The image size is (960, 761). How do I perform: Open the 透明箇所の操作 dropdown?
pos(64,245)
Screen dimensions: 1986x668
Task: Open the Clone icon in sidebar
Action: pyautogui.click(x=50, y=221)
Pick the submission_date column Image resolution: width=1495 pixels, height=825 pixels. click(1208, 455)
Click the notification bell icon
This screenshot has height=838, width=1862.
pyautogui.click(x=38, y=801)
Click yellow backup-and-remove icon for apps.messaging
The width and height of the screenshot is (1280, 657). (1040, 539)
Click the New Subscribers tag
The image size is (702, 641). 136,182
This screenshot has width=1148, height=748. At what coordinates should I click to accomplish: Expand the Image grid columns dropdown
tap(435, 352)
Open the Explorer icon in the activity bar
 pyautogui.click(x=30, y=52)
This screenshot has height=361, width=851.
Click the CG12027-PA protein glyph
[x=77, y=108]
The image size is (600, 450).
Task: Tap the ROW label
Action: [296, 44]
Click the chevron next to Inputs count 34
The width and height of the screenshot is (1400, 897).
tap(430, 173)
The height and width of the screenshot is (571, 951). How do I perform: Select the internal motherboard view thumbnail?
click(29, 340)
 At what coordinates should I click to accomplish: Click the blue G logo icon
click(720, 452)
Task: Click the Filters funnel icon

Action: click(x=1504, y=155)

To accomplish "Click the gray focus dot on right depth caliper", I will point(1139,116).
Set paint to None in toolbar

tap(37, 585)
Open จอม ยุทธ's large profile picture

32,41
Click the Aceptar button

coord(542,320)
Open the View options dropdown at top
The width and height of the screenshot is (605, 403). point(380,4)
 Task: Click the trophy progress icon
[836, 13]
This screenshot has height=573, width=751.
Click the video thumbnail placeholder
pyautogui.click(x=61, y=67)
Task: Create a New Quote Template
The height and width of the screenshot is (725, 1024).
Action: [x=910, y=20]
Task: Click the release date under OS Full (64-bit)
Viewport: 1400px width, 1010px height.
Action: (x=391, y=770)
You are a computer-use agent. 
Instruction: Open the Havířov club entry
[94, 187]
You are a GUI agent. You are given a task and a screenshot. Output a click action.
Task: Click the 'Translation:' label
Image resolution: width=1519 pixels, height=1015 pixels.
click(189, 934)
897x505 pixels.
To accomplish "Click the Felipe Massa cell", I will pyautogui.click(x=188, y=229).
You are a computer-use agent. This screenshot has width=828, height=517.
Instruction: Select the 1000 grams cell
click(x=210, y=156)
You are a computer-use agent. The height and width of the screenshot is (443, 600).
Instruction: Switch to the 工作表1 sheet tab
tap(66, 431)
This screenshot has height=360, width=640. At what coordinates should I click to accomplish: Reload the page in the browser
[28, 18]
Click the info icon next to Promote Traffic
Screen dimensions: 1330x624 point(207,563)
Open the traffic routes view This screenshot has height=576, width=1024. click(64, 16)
• • •
**Work instruction:**
Output the full listing exactly, please.

**Exercise response:**
The image size is (960, 761). How do I perform: Open the 透明箇所の操作 dropdown?
pos(64,245)
Screen dimensions: 1986x668
Task: Open the Clone icon in sidebar
Action: pyautogui.click(x=50, y=221)
Pick the submission_date column Image resolution: width=1495 pixels, height=825 pixels. click(1208, 455)
Click the notification bell icon
This screenshot has height=838, width=1862.
pyautogui.click(x=38, y=801)
Click yellow backup-and-remove icon for apps.messaging
The width and height of the screenshot is (1280, 657). (1040, 539)
Click the New Subscribers tag
The image size is (702, 641). 136,182
This screenshot has width=1148, height=748. At what coordinates should I click to accomplish: Expand the Image grid columns dropdown
tap(435, 352)
Open the Explorer icon in the activity bar
 pyautogui.click(x=30, y=52)
This screenshot has height=361, width=851.
Click the CG12027-PA protein glyph
[x=77, y=108]
The image size is (600, 450).
Task: Tap the ROW label
Action: [296, 44]
Click the chevron next to Inputs count 34
The width and height of the screenshot is (1400, 897).
tap(430, 173)
The height and width of the screenshot is (571, 951). How do I perform: Select the internal motherboard view thumbnail?
click(29, 340)
 At what coordinates should I click to accomplish: Click the blue G logo icon
click(720, 452)
Task: Click the Filters funnel icon

Action: click(x=1504, y=155)

To accomplish "Click the gray focus dot on right depth caliper", I will point(1139,116).
Set paint to None in toolbar

tap(37, 585)
Open จอม ยุทธ's large profile picture

32,41
Click the Aceptar button

coord(542,320)
Open the View options dropdown at top
The width and height of the screenshot is (605, 403). point(380,4)
 Task: Click the trophy progress icon
[836, 13]
This screenshot has height=573, width=751.
Click the video thumbnail placeholder
pyautogui.click(x=61, y=67)
Task: Create a New Quote Template
The height and width of the screenshot is (725, 1024).
Action: [x=910, y=20]
Task: Click the release date under OS Full (64-bit)
Viewport: 1400px width, 1010px height.
Action: (x=391, y=770)
You are a computer-use agent. 
Instruction: Open the Havířov club entry
[94, 187]
You are a GUI agent. You are given a task and a screenshot. Output a click action.
Task: Click the 'Translation:' label
Image resolution: width=1519 pixels, height=1015 pixels.
click(189, 934)
897x505 pixels.
To accomplish "Click the Felipe Massa cell", I will pyautogui.click(x=188, y=229).
You are a computer-use agent. This screenshot has width=828, height=517.
Instruction: Select the 1000 grams cell
click(x=210, y=156)
You are a computer-use agent. The height and width of the screenshot is (443, 600).
Instruction: Switch to the 工作表1 sheet tab
tap(66, 431)
This screenshot has height=360, width=640. At what coordinates should I click to accomplish: Reload the page in the browser
[28, 18]
Click the info icon next to Promote Traffic
Screen dimensions: 1330x624 point(207,563)
Open the traffic routes view This screenshot has height=576, width=1024. click(64, 16)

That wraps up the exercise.